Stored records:
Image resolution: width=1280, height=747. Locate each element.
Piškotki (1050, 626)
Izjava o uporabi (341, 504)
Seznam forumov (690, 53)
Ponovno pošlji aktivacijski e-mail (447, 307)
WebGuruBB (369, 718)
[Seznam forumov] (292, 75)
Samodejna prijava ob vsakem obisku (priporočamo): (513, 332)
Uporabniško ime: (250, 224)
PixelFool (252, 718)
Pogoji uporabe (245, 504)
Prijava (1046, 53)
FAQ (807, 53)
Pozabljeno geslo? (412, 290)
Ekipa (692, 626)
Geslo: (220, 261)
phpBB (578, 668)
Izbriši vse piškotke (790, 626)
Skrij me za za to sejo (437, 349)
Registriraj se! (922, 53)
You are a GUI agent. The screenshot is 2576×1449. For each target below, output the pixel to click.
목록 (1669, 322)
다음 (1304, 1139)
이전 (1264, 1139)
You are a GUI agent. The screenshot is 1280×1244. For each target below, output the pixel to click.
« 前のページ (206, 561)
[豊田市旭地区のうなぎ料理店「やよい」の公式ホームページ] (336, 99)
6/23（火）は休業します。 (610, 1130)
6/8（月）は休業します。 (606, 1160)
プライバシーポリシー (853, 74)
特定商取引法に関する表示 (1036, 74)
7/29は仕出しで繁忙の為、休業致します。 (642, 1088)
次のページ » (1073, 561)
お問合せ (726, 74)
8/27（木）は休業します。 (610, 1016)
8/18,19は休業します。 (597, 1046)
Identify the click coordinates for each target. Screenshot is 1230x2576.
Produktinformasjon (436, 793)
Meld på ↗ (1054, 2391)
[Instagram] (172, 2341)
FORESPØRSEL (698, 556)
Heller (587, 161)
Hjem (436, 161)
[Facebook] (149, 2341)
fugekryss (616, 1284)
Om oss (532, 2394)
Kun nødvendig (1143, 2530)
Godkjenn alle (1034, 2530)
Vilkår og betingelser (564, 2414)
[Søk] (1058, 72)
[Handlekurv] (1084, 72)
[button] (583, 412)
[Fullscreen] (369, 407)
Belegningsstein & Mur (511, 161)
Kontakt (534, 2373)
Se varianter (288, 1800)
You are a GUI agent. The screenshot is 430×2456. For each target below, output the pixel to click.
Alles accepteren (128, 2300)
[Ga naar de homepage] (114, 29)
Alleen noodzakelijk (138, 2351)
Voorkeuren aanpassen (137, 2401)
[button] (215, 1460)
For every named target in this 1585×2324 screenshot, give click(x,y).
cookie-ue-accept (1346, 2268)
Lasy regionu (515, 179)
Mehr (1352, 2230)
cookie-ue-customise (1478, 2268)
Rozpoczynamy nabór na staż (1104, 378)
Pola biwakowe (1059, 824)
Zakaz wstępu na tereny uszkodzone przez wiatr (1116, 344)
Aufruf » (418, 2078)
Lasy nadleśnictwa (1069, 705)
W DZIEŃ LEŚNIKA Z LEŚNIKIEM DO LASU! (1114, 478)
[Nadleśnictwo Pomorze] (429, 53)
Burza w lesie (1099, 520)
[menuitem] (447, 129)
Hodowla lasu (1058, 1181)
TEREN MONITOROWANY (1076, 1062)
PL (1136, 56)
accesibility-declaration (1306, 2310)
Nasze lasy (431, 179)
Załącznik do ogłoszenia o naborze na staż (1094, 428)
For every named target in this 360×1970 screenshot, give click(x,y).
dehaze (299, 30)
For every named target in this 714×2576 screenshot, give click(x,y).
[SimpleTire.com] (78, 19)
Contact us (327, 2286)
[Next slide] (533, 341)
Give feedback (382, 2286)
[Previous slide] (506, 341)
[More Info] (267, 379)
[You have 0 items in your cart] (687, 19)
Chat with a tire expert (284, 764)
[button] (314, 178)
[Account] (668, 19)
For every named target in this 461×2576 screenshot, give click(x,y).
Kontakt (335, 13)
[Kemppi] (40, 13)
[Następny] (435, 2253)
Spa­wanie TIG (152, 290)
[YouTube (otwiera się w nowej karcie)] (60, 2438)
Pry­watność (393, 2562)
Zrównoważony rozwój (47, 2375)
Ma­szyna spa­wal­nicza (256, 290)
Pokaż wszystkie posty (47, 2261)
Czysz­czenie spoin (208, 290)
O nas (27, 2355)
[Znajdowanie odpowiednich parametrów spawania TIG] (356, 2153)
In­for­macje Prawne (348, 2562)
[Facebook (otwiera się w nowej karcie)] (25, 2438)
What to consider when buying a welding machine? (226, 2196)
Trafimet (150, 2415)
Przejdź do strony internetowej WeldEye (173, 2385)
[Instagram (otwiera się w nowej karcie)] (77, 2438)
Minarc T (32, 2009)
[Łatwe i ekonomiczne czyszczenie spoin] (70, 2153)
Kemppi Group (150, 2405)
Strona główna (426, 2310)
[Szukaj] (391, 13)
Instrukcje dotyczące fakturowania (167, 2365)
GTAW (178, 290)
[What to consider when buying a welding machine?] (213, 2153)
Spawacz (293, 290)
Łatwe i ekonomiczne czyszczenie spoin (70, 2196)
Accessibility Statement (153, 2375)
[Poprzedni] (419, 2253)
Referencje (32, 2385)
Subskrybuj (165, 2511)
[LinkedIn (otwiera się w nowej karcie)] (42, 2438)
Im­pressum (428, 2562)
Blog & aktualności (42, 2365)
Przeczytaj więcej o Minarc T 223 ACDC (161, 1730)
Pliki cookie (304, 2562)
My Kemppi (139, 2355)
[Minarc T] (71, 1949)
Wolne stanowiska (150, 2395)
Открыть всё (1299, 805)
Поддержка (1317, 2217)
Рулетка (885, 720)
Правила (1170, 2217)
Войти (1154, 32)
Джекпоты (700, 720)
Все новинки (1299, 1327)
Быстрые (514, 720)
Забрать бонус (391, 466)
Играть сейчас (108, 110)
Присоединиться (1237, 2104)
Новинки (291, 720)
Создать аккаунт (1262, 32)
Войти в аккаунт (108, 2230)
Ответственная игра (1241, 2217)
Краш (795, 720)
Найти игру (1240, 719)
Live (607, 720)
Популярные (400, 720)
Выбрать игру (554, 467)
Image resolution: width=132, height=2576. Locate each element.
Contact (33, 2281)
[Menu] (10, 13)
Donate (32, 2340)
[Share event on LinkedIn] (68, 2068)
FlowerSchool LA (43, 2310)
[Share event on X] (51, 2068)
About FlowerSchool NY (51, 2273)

Your objective
Please reproduce all of the entries exactly as they stand.

Task answer
Image resolution: width=1280, height=747. Locate each element.
Piškotki (1050, 626)
Izjava o uporabi (341, 504)
Seznam forumov (690, 53)
Ponovno pošlji aktivacijski e-mail (447, 307)
WebGuruBB (369, 718)
[Seznam forumov] (292, 75)
Samodejna prijava ob vsakem obisku (priporočamo): (513, 332)
Uporabniško ime: (250, 224)
PixelFool (252, 718)
Pogoji uporabe (245, 504)
Prijava (1046, 53)
FAQ (807, 53)
Pozabljeno geslo? (412, 290)
Ekipa (692, 626)
Geslo: (220, 261)
phpBB (578, 668)
Izbriši vse piškotke (790, 626)
Skrij me za za to sejo (437, 349)
Registriraj se! (922, 53)
You are a GUI agent. The screenshot is 2576×1449. For each target below, output the pixel to click.
목록 (1669, 322)
다음 (1304, 1139)
이전 (1264, 1139)
You are a GUI agent. The screenshot is 1280×1244. For each target below, output the pixel to click.
« 前のページ (206, 561)
[豊田市旭地区のうなぎ料理店「やよい」の公式ホームページ] (336, 99)
6/23（火）は休業します。 (610, 1130)
6/8（月）は休業します。 (606, 1160)
プライバシーポリシー (853, 74)
特定商取引法に関する表示 (1036, 74)
7/29は仕出しで繁忙の為、休業致します。 (642, 1088)
次のページ » (1073, 561)
お問合せ (726, 74)
8/27（木）は休業します。 (610, 1016)
8/18,19は休業します。 (597, 1046)
Identify the click coordinates for each target. Screenshot is 1230x2576.
Produktinformasjon (436, 793)
Meld på ↗ (1054, 2391)
[Instagram] (172, 2341)
FORESPØRSEL (698, 556)
Heller (587, 161)
Hjem (436, 161)
[Facebook] (149, 2341)
fugekryss (616, 1284)
Om oss (532, 2394)
Kun nødvendig (1143, 2530)
Godkjenn alle (1034, 2530)
Vilkår og betingelser (564, 2414)
[Søk] (1058, 72)
[Handlekurv] (1084, 72)
[button] (583, 412)
[Fullscreen] (369, 407)
Belegningsstein & Mur (511, 161)
Kontakt (534, 2373)
Se varianter (288, 1800)
You are a GUI agent. The screenshot is 430×2456. For each target below, output the pixel to click.
Alles accepteren (128, 2300)
[Ga naar de homepage] (114, 29)
Alleen noodzakelijk (138, 2351)
Voorkeuren aanpassen (137, 2401)
[button] (215, 1460)
For every named target in this 1585×2324 screenshot, give click(x,y).
cookie-ue-accept (1346, 2268)
Lasy regionu (515, 179)
Mehr (1352, 2230)
cookie-ue-customise (1478, 2268)
Rozpoczynamy nabór na staż (1104, 378)
Pola biwakowe (1059, 824)
Zakaz wstępu na tereny uszkodzone przez wiatr (1116, 344)
Aufruf » (418, 2078)
Lasy nadleśnictwa (1069, 705)
W DZIEŃ LEŚNIKA Z LEŚNIKIEM DO LASU! (1114, 478)
[Nadleśnictwo Pomorze] (429, 53)
Burza w lesie (1099, 520)
[menuitem] (447, 129)
Hodowla lasu (1058, 1181)
TEREN MONITOROWANY (1076, 1062)
PL (1136, 56)
accesibility-declaration (1306, 2310)
Nasze lasy (431, 179)
Załącznik do ogłoszenia o naborze na staż (1094, 428)
For every named target in this 360×1970 screenshot, give click(x,y).
dehaze (299, 30)
For every named target in this 714×2576 screenshot, give click(x,y).
[SimpleTire.com] (78, 19)
Contact us (327, 2286)
[Next slide] (533, 341)
Give feedback (382, 2286)
[Previous slide] (506, 341)
[More Info] (267, 379)
[You have 0 items in your cart] (687, 19)
Chat with a tire expert (284, 764)
[button] (314, 178)
[Account] (668, 19)
For every named target in this 461×2576 screenshot, give click(x,y).
Kontakt (335, 13)
[Kemppi] (40, 13)
[Następny] (435, 2253)
Spa­wanie TIG (152, 290)
[YouTube (otwiera się w nowej karcie)] (60, 2438)
Pry­watność (393, 2562)
Zrównoważony rozwój (47, 2375)
Ma­szyna spa­wal­nicza (256, 290)
Pokaż wszystkie posty (47, 2261)
Czysz­czenie spoin (208, 290)
O nas (27, 2355)
[Znajdowanie odpowiednich parametrów spawania TIG] (356, 2153)
In­for­macje Prawne (348, 2562)
[Facebook (otwiera się w nowej karcie)] (25, 2438)
What to consider when buying a welding machine? (226, 2196)
Trafimet (150, 2415)
Przejdź do strony internetowej WeldEye (173, 2385)
[Instagram (otwiera się w nowej karcie)] (77, 2438)
Minarc T (32, 2009)
[Łatwe i ekonomiczne czyszczenie spoin] (70, 2153)
Kemppi Group (150, 2405)
Strona główna (426, 2310)
[Szukaj] (391, 13)
Instrukcje dotyczące fakturowania (167, 2365)
GTAW (178, 290)
[What to consider when buying a welding machine?] (213, 2153)
Spawacz (293, 290)
Łatwe i ekonomiczne czyszczenie spoin (70, 2196)
Accessibility Statement (153, 2375)
[Poprzedni] (419, 2253)
Referencje (32, 2385)
Subskrybuj (165, 2511)
[LinkedIn (otwiera się w nowej karcie)] (42, 2438)
Im­pressum (428, 2562)
Blog & aktualności (42, 2365)
Przeczytaj więcej o Minarc T 223 ACDC (161, 1730)
Pliki cookie (304, 2562)
My Kemppi (139, 2355)
[Minarc T] (71, 1949)
Wolne stanowiska (150, 2395)
Открыть всё (1299, 805)
Поддержка (1317, 2217)
Рулетка (885, 720)
Правила (1170, 2217)
Войти (1154, 32)
Джекпоты (700, 720)
Все новинки (1299, 1327)
Быстрые (514, 720)
Забрать бонус (391, 466)
Играть сейчас (108, 110)
Присоединиться (1237, 2104)
Новинки (291, 720)
Создать аккаунт (1262, 32)
Войти в аккаунт (108, 2230)
Ответственная игра (1241, 2217)
Краш (795, 720)
Найти игру (1240, 719)
Live (607, 720)
Популярные (400, 720)
Выбрать игру (554, 467)
Image resolution: width=132, height=2576. Locate each element.
Contact (33, 2281)
[Menu] (10, 13)
Donate (32, 2340)
[Share event on LinkedIn] (68, 2068)
FlowerSchool LA (43, 2310)
[Share event on X] (51, 2068)
About FlowerSchool NY (51, 2273)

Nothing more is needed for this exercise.